I just take images of moments and a story to tell, a bit like your work, you seek the story and help with the editing
Beginning of the year, just after separating
After the crash and cancer diagnosis
known as a bw photographer, inspired by the meeting of light and shadow and vintage processes.
Looking forward to seeing the colour of the night pictures
Wow @clickinhistory what poignant photos, I think that black and white such a strong medium, thanks so much for sharing them with us, I feel honoured.
Look after yourself
Aww so beautiful, @clickinhistory! Thank you for sharing. Imagine if there was more art on this forum. Love the sepia tones and chiaroscuro
Oh @Duncan I love this photo again what a contrast!!
Look after yourself
@Erica thank you, working off a laptop rather than my office desktop, so never sure what they will look like on other viewing mediums.

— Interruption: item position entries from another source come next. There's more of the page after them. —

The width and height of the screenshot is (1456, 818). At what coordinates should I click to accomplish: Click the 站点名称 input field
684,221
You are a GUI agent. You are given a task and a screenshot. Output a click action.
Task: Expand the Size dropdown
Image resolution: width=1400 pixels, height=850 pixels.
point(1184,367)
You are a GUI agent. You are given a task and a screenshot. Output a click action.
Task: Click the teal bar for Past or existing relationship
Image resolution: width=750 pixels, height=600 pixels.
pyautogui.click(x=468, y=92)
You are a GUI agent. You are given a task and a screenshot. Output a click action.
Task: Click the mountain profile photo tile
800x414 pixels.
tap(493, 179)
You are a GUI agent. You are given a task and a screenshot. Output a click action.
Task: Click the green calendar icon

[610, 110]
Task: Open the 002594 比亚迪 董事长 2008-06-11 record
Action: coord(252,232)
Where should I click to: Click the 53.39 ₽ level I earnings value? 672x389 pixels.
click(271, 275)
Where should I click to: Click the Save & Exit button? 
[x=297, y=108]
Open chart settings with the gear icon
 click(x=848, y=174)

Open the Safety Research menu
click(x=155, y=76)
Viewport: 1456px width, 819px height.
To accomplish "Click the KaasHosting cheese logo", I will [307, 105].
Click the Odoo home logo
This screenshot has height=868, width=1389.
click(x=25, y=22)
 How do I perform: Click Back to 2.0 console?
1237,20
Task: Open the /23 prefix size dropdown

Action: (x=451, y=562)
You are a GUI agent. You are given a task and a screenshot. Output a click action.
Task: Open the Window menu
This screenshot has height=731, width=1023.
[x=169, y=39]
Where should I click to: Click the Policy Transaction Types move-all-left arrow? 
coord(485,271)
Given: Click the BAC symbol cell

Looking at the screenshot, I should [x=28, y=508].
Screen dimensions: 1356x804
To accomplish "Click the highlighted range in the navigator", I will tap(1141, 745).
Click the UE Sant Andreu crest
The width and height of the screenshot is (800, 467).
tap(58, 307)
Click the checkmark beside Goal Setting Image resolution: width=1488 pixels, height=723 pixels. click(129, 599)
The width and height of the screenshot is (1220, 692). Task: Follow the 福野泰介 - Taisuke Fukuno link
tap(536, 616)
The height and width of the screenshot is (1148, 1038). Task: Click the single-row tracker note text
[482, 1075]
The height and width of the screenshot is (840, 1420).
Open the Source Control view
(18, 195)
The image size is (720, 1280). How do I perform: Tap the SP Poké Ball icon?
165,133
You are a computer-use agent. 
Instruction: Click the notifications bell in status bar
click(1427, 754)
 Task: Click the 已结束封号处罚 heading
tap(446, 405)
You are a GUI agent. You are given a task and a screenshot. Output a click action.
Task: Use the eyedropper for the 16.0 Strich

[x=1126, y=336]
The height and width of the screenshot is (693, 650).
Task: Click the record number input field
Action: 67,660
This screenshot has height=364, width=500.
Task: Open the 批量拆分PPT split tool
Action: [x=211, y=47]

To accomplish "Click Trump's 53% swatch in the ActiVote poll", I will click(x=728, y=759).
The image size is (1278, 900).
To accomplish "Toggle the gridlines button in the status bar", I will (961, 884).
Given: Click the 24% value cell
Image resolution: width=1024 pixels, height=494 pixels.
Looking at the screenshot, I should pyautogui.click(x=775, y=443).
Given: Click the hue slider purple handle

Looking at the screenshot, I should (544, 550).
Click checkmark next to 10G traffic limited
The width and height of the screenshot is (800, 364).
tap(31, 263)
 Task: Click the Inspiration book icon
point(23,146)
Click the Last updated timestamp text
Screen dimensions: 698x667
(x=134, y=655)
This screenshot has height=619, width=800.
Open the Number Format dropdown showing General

Each image is a story and the more you look, the bigger the story becomes
@Duncan reminds me of some the people I have served in pubs over the years, trying to remember how they got to this stage
@Duncan one to suggest to the powers that be on the website, art therapy sharing
Nice idea about art therapy being part of this forum but [puts psychotherapist hat on briefly] I’m not sure how typical client/therapist boundaries could be safely maintained on here—I wouldn’t want to risk facilitating someone’s therapy in such a public online space, and certainly not after sharing so much about myself! Besides, that’s what the NHS should be good at offering but no longer is
However, as a space for sharing our feelings and tips with fellow survivors I’d say this forum is great as it is. Definitely could do with more art and music on here though, like the Friday jukebox and folks sharing our images!